(Word and element pointing items)
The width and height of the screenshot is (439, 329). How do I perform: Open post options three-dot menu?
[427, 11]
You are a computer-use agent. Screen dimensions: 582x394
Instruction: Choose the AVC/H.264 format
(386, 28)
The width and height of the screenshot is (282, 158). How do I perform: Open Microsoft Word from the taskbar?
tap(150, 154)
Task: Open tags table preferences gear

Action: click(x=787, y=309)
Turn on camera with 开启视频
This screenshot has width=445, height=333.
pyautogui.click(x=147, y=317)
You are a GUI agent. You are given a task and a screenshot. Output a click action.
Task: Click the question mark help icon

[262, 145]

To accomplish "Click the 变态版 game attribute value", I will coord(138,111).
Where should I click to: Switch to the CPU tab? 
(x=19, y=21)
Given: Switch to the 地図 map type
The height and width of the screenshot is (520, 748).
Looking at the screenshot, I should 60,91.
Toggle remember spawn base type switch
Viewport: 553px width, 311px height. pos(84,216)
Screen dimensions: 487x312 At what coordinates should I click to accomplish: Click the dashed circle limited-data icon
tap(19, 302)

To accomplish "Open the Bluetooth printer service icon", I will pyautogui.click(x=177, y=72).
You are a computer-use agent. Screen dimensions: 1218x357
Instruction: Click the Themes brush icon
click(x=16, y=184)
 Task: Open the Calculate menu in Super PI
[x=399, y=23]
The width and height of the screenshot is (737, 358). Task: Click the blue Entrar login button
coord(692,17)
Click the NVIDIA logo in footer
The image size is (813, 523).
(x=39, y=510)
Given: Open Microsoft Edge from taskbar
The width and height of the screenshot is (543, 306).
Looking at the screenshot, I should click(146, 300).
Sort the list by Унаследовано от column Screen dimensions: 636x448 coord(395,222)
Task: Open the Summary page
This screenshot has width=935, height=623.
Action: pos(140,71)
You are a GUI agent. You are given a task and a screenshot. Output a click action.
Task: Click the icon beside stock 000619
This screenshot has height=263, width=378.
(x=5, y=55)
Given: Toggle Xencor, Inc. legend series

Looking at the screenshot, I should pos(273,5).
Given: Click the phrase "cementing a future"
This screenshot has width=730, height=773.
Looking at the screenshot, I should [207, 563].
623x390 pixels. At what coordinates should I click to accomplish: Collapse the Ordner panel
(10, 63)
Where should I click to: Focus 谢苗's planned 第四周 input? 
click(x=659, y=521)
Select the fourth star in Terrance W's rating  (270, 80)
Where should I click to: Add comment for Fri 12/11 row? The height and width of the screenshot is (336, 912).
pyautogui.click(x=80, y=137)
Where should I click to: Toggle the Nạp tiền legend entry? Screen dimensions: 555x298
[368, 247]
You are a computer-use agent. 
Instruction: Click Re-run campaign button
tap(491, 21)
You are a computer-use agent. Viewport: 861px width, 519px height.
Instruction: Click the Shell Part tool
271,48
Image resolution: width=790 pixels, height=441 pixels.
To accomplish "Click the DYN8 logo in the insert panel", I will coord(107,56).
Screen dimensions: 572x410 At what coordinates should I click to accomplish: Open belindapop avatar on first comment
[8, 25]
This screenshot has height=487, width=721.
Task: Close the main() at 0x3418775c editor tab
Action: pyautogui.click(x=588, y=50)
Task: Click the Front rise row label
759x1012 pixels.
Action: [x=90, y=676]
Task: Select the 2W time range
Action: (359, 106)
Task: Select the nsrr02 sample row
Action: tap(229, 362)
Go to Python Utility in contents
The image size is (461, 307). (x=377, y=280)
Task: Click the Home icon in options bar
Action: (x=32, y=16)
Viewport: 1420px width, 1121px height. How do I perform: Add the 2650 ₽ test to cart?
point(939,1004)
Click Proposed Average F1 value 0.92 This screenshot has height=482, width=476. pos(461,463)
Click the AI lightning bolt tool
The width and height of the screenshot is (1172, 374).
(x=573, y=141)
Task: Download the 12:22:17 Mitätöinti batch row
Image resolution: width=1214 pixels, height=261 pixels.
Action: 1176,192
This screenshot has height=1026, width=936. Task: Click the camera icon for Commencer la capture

## Problem statement
Rewrite all of the items above, substituting "The screenshot's width and height are" for every occurrence of "The width and height of the screenshot is" and leaving all other text unchanged.

## Exercise response
The screenshot's width and height are (439, 329). How do I perform: Open post options three-dot menu?
[427, 11]
You are a computer-use agent. Screen dimensions: 582x394
Instruction: Choose the AVC/H.264 format
(386, 28)
The screenshot's width and height are (282, 158). How do I perform: Open Microsoft Word from the taskbar?
tap(150, 154)
Task: Open tags table preferences gear

Action: click(x=787, y=309)
Turn on camera with 开启视频
This screenshot has width=445, height=333.
pyautogui.click(x=147, y=317)
You are a GUI agent. You are given a task and a screenshot. Output a click action.
Task: Click the question mark help icon

[262, 145]

To accomplish "Click the 变态版 game attribute value", I will coord(138,111).
Where should I click to: Switch to the CPU tab? 
(x=19, y=21)
Given: Switch to the 地図 map type
The height and width of the screenshot is (520, 748).
Looking at the screenshot, I should 60,91.
Toggle remember spawn base type switch
Viewport: 553px width, 311px height. pos(84,216)
Screen dimensions: 487x312 At what coordinates should I click to accomplish: Click the dashed circle limited-data icon
tap(19, 302)

To accomplish "Open the Bluetooth printer service icon", I will pyautogui.click(x=177, y=72).
You are a computer-use agent. Screen dimensions: 1218x357
Instruction: Click the Themes brush icon
click(x=16, y=184)
 Task: Open the Calculate menu in Super PI
[x=399, y=23]
The screenshot's width and height are (737, 358). Task: Click the blue Entrar login button
coord(692,17)
Click the NVIDIA logo in footer
The image size is (813, 523).
(x=39, y=510)
Given: Open Microsoft Edge from taskbar
The screenshot's width and height are (543, 306).
Looking at the screenshot, I should click(146, 300).
Sort the list by Унаследовано от column Screen dimensions: 636x448 coord(395,222)
Task: Open the Summary page
This screenshot has width=935, height=623.
Action: pos(140,71)
You are a GUI agent. You are given a task and a screenshot. Output a click action.
Task: Click the icon beside stock 000619
This screenshot has height=263, width=378.
(x=5, y=55)
Given: Toggle Xencor, Inc. legend series

Looking at the screenshot, I should pos(273,5).
Given: Click the phrase "cementing a future"
This screenshot has width=730, height=773.
Looking at the screenshot, I should [207, 563].
623x390 pixels. At what coordinates should I click to accomplish: Collapse the Ordner panel
(10, 63)
Where should I click to: Focus 谢苗's planned 第四周 input? 
click(x=659, y=521)
Select the fourth star in Terrance W's rating  (270, 80)
Where should I click to: Add comment for Fri 12/11 row? The height and width of the screenshot is (336, 912).
pyautogui.click(x=80, y=137)
Where should I click to: Toggle the Nạp tiền legend entry? Screen dimensions: 555x298
[368, 247]
You are a computer-use agent. 
Instruction: Click Re-run campaign button
tap(491, 21)
You are a computer-use agent. Viewport: 861px width, 519px height.
Instruction: Click the Shell Part tool
271,48
Image resolution: width=790 pixels, height=441 pixels.
To accomplish "Click the DYN8 logo in the insert panel", I will coord(107,56).
Screen dimensions: 572x410 At what coordinates should I click to accomplish: Open belindapop avatar on first comment
[8, 25]
This screenshot has height=487, width=721.
Task: Close the main() at 0x3418775c editor tab
Action: pyautogui.click(x=588, y=50)
Task: Click the Front rise row label
759x1012 pixels.
Action: [x=90, y=676]
Task: Select the 2W time range
Action: (359, 106)
Task: Select the nsrr02 sample row
Action: tap(229, 362)
Go to Python Utility in contents
The image size is (461, 307). (x=377, y=280)
Task: Click the Home icon in options bar
Action: (x=32, y=16)
Viewport: 1420px width, 1121px height. How do I perform: Add the 2650 ₽ test to cart?
point(939,1004)
Click Proposed Average F1 value 0.92 This screenshot has height=482, width=476. pos(461,463)
Click the AI lightning bolt tool
The screenshot's width and height are (1172, 374).
(x=573, y=141)
Task: Download the 12:22:17 Mitätöinti batch row
Image resolution: width=1214 pixels, height=261 pixels.
Action: 1176,192
This screenshot has height=1026, width=936. Task: Click the camera icon for Commencer la capture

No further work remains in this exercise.